Расспросам нет конца. Енька бойко и хвастливо рассказывает, как он два раза был к «егорью» представлен, да революция помешала получить награду.
— Дело не в крестах, — говорит Прянишников, — жив остался — вот главное.
— Это родительское благословение спасло, опять же почитание бога и чудотворцев, — замечает Михайла, глотая очередную рюмку первачу.
— Нет, тятя, благословение ни к чему, и молитва, что Клавдя прислала, — всё это выдумки.
— Не говори, сынок, не говори не дело!..
— Нет, скажу! Своими глазами видел, как от германских снарядов наши церкви крошились, будто обабки под сапогом. А там ли богов не было?!
Сидящие за столом переглядываются. Енька, поняв, что против бога говорить нельзя, молча чокается рюмкой с тестем, с отцом и с остальными. Недолго все молчат. Енька первым нарушает неловкое молчание.
— Ну, это всё пустяки, а я, граждане, не с пустыми руками домой вернулся. Ну-ка, тятя, куда ты засунул мою тростку?..
— Палочка грузная, — говорит отец, доставая из-под лавки завёрнутый в обмотку винтовочный ствол.
— Ага, вот она!
Енька выходит из-за стола, вытряхивает на пол из вещевого мешка всё солдатское добро: жестяную кружку, ремень с бляхой, алюминиевую ложку, медную рукоятку от тесака, винтовочный затвор, приклад, перепиленный надвое, патроны россыпью, два голенища от офицерских сапог и достаёт даже ручную гранату, похожую на крупный лимон. Взвешивая гранату на ладони, он говорит:
— Вот штуковина! Одной на всех вас хватит и угол с простенком выворотит и потолок, пожалуй, перелистает.
— Енюшка, поосторожней!
— Не пришиби, батенька.
— Ничего, не трусьте, без капсюля не взорвётся.

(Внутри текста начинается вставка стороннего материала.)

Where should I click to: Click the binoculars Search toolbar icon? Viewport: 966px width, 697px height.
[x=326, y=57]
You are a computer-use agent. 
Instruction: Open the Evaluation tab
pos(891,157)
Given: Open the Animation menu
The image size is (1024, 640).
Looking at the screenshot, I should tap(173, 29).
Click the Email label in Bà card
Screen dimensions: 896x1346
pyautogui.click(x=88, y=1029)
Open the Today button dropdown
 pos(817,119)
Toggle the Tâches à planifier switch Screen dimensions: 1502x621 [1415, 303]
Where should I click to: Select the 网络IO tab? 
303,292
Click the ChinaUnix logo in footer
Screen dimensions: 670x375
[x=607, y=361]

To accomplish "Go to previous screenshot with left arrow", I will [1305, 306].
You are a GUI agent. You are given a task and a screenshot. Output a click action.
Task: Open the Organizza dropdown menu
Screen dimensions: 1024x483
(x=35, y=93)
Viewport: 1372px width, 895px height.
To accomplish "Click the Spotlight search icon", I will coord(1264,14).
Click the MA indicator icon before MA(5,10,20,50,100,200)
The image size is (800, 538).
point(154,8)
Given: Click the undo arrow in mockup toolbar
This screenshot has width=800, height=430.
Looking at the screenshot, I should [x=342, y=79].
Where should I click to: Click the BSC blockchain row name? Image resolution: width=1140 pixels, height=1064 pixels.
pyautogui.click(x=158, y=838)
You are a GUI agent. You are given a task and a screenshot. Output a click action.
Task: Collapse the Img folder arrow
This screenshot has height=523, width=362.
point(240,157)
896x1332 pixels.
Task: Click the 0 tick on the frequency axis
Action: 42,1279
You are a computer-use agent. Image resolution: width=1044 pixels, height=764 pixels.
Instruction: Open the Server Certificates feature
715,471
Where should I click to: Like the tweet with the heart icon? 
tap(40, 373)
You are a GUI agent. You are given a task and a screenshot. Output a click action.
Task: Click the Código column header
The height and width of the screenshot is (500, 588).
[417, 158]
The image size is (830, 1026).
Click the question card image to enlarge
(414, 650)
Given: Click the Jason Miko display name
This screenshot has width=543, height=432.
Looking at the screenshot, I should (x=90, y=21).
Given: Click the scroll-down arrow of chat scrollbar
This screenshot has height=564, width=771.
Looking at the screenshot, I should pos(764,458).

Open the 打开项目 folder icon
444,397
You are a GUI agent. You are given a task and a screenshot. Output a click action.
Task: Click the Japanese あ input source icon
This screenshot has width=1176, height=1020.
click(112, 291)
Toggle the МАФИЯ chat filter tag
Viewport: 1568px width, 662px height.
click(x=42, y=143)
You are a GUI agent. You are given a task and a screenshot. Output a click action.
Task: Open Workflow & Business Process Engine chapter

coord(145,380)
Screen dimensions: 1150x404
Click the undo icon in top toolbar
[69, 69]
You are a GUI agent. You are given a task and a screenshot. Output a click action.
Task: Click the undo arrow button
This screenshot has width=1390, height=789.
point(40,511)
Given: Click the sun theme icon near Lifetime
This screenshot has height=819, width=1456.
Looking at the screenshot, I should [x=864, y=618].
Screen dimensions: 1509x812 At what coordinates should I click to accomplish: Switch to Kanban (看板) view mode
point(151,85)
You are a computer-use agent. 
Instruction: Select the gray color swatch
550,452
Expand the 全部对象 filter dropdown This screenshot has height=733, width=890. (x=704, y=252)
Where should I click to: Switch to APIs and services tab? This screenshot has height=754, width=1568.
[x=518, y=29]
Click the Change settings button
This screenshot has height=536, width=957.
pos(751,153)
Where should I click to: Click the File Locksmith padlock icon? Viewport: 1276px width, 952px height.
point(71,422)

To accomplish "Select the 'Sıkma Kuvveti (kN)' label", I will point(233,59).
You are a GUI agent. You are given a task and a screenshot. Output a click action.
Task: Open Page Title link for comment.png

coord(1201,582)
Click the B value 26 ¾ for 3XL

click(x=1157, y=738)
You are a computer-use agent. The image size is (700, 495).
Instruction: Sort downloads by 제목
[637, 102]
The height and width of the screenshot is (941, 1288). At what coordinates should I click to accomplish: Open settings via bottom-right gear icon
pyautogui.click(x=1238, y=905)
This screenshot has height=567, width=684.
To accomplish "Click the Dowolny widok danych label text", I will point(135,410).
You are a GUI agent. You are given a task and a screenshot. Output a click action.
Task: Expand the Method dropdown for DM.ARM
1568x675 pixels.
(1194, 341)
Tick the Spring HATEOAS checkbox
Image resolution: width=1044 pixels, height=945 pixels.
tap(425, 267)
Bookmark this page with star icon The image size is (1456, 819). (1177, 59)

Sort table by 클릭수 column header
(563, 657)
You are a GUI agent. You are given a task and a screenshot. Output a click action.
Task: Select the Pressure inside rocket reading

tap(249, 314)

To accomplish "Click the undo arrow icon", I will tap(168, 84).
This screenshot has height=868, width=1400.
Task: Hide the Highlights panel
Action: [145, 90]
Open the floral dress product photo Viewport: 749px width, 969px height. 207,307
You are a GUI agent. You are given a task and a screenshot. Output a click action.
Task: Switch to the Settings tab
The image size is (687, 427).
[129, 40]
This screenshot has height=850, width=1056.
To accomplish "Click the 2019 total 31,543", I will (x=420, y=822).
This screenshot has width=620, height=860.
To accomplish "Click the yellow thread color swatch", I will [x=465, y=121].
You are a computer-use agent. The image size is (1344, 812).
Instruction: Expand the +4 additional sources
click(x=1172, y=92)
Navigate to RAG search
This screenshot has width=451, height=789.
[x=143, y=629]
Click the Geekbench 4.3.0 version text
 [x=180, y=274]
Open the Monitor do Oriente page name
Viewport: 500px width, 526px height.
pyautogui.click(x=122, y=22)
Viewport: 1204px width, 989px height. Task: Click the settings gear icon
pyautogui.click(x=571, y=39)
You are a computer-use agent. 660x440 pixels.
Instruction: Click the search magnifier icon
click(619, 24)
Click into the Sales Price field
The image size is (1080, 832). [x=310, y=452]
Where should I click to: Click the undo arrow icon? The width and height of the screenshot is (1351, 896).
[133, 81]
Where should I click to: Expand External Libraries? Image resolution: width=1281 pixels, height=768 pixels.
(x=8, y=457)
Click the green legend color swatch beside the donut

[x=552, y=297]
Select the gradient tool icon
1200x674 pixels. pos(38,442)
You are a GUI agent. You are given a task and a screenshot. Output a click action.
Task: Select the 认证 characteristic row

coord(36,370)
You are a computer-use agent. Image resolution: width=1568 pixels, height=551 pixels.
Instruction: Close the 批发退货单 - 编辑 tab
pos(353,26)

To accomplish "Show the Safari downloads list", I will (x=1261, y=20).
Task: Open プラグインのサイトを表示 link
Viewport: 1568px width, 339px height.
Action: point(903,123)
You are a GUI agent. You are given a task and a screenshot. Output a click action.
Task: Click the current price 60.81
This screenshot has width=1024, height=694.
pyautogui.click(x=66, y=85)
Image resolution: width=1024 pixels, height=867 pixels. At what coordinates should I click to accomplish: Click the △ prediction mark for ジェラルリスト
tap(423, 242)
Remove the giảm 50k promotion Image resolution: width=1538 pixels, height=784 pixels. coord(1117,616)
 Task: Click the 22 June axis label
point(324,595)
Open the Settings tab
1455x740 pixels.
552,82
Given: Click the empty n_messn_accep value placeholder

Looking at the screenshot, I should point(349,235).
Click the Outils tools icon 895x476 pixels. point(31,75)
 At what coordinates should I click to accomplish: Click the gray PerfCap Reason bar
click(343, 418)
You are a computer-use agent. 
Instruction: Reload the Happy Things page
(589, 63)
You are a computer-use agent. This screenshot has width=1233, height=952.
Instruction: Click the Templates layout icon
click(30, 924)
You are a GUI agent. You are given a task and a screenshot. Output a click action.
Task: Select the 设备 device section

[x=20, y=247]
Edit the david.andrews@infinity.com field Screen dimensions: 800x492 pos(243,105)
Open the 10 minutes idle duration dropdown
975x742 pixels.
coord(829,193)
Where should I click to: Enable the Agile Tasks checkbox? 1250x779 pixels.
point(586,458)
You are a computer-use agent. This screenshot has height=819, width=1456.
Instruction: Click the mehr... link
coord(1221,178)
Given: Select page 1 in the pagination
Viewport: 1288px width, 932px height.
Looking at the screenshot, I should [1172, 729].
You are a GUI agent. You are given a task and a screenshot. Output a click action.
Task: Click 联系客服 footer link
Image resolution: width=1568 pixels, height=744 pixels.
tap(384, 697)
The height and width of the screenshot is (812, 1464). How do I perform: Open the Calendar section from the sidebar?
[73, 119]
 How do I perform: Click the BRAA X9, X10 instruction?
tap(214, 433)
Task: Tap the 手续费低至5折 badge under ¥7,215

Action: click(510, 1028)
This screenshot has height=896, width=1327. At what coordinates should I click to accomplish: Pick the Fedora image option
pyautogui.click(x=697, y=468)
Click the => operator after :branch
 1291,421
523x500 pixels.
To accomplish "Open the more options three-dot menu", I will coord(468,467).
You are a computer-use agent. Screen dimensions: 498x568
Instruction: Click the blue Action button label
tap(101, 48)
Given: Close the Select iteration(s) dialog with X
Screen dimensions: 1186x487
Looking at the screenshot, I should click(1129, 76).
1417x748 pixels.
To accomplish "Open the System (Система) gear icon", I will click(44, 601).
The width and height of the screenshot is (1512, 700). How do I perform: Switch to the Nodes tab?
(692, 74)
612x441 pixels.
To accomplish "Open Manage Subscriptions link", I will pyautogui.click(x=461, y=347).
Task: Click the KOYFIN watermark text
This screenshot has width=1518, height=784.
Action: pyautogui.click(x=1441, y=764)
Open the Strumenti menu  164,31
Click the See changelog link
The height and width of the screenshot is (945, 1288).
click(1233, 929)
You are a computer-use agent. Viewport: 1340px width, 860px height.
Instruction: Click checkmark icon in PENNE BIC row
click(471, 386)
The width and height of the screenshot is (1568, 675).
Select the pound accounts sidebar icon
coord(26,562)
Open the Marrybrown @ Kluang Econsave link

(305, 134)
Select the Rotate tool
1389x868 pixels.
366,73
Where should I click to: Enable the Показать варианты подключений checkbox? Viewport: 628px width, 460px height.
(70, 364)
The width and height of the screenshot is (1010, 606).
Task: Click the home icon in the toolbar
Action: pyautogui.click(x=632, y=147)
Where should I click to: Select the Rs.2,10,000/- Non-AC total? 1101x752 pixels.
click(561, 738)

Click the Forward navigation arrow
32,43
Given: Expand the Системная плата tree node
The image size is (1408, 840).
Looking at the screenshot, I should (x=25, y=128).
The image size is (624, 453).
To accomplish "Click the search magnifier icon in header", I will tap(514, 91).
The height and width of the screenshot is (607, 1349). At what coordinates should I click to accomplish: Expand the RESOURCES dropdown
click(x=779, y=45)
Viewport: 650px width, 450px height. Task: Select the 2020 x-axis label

— Поди-ко, взорвётся, — отмахивается Михайла, — на грех-то и ухват может выстрелить.
Енька быстро собирает винтовку. Через несколько минут, покрасневший от самогона, он стоит посредине избы и сам себе командует:
— Вперёд коли! Назад коли! От кавалерии закройсь! Прикладом бей!..
Гости и домочадцы теснятся за столом.
— Енюшка, не пальни. Поаккуратней, положь ружьё на полати, бога ради.
Енька щёлкает затвором и ещё раз показывает все солдатские артикулы, наконец, запыхавшись, садится за стол вплотную к Фросе.
— Жаль вот, штык второпях забыл прихватить, так в окопе и остался на память румынам. Ну да ладно, со здешними буржуями мы пулями расправимся, чуть что…
Михайла плещет чай себе на колени, изумлённо смотрит на Еньку: он ли это? Тёща-трясунья, хрустнув зубами, откусила краешек блюдца, замерла, уставясь на зятя.
У тестя всех раньше поворачивается язык:
— Позволь, зятёк, про каких-таких буржуев речь?
— Ну, про тех, что эксплоататоры, паразиты. К ногтю их — и вся недолга.
— И купечество? — еле переводя дыхание, спрашивает отец.
— Оно самое! — живо говорит Енька и, видя, что его разговор вовсе не по душе старикам, решает действовать напрямик. — А для чего тогда мне винтовка? А бомба для чего? Курей пугать, что ли? Ага! Вы думали, Енька на службе охлупнем останется, без понятия? Шалить изволите, фигу нате выкусите!..
Михайла слушает Енькину трескотню и, наконец, будучи сам пьяноват, сердито говорит:
— Ты думаешь, что там ума набрался? Нет, сынок, ты остатний умишко где-то растерял.
— Я сердечный неврастеник и прошу со мной не шутить! Сам полковой доктор давал определение. Ну-ка, Клавдя, где моя гимнастёрка? Подать сюда! Там, в кармане, история болезни и разные виды. Где гимнастёрка?! — кричит Енька.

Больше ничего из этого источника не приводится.